Na saúde, é muito importante ter uma cooperação global em redes de informação e conhecimento. No caso da Covid-19, houve atrasos significativos no compartilhamento de informações, e outros países pagaram caro por isso. Outra grande área da saúde em que haveria benefícios significativos de uma cooperação global seria o desenvolvimento de vacinas.
Uma vez que a vacina é desenvolvida, o custo para utilizá-la é muito pequeno. Se tivéssemos um sistema de saúde pública global realmente bom, a pesquisa para a vacina seria realizada por meio de uma organização de saúde global.
Há outras áreas em que precisamos ser mais cuidadosos. Se você centralizar as recomendações de resposta [a crises], pode acabar coordenando políticas erradas, e às vezes há benefício em deixar os países seguirem seus próprios caminhos para que possam descobrir o que funciona melhor.
Um exemplo concreto disso é que, no início, a OMS [Organização Mundial da Saúde] foi bastante contrária ao uso de máscaras, o que acabou se revelando, em grande parte, um erro. Em um mundo onde a OMS fosse levada muito mais a sério e, assim, muitos mais países seguiriam suas recomendações provavelmente teríamos ficado em uma situação pior.
O trilema que o sr. desenvolveu sugere que os países só podem escolher dois elementos entre globalização, soberania nacional e democracia. A soberania nacional está no caminho para dominar essa trindade? A razão pela qual isso está acontecendo é que principalmente os populistas autoritários de direita têm entendido efetivamente a lógica do trilema. Eles aproveitaram as tensões que o trilema destaca para ganhar impulso político e não estão interessados em fortalecer a democracia, porque seus instintos tendem a ser autoritários.
Penso que a única maneira de sairmos dessa situação é esperar que tenhamos forças políticas progressistas, uma espécie de populismo de esquerda que possa não só capturar o terreno em termos de soberania nacional, mas também fazê-lo de uma forma que não prejudique as normas democráticas. Voltando ao trilema, você pode ter no máximo dois [dos três pontos] e certamente pode ter dois. Nós estamos tendo apenas um, e isso não é bom.
A reivindicação por soberania nacional acrescentou mais tensões políticas em organizações internacionais. É algo que temos que tolerar ou existem maneiras de alcançar uma globalização mais tecnocrática? Não creio que possamos ou devemos ter uma globalização tecnocrática. A economia, a saúde ou o meio ambiente não são questões puramente técnicas; elas têm ramificações de distribuição muito significativas. Impossível imaginar qualquer tipo de regime político que seja ou deva ser isolado da política.

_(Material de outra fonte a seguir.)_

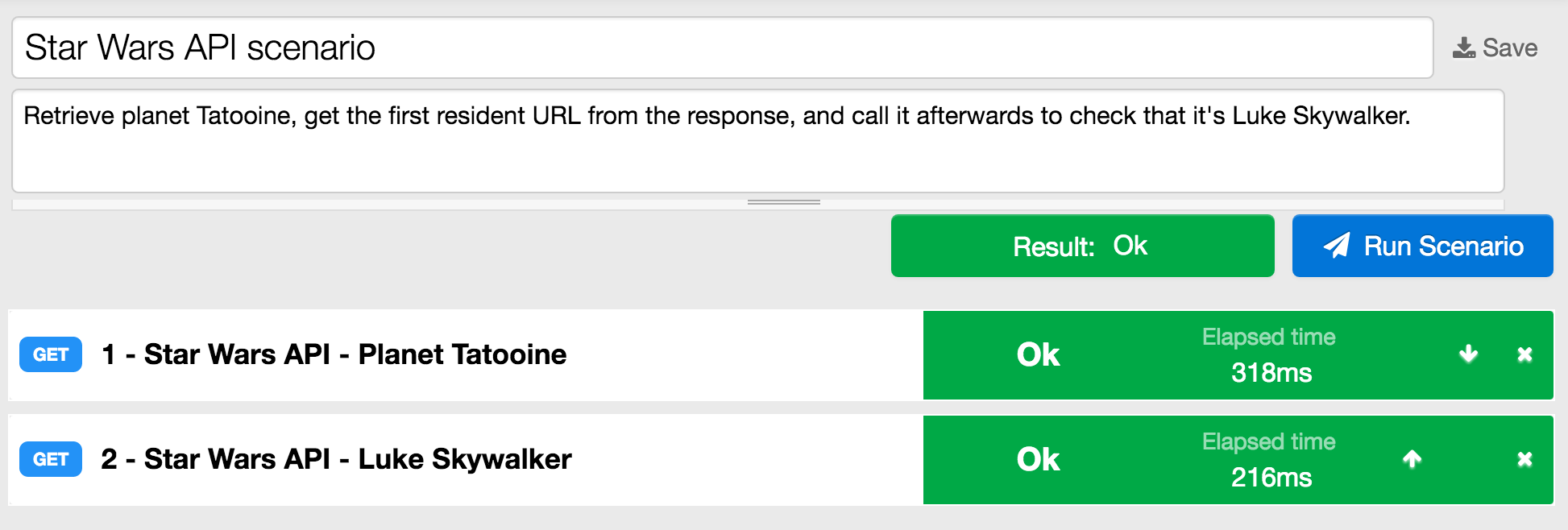Screen dimensions: 1568x530
Task: Click Ok status of Planet Tatooine request
Action: point(1038,354)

A maioria das instituições de representação de responsabilidade é em nível local e nacional e, nas instituições globais, a cadeia de delegação democrática é muito longa. Essa é outra razão pela qual teremos muito cuidado ao delegar demais a organizações internacionais, pois isso tende a fortalecer interesses particulares que têm os recursos e a capacidade de influenciar essas organizações.
Estamos começando a perceber que, de fato, o tipo de hiperglobalização que tentamos ter até a Covid-19 não é mais atingível. Acho que isto poderia ser o tipo de motor de uma globalização mais multifacetada, mais contextual, mais flexível. Certamente também existem cenários ruins, e receio não poder ignorá-los. Depende um pouco de que lado da cama me levanto.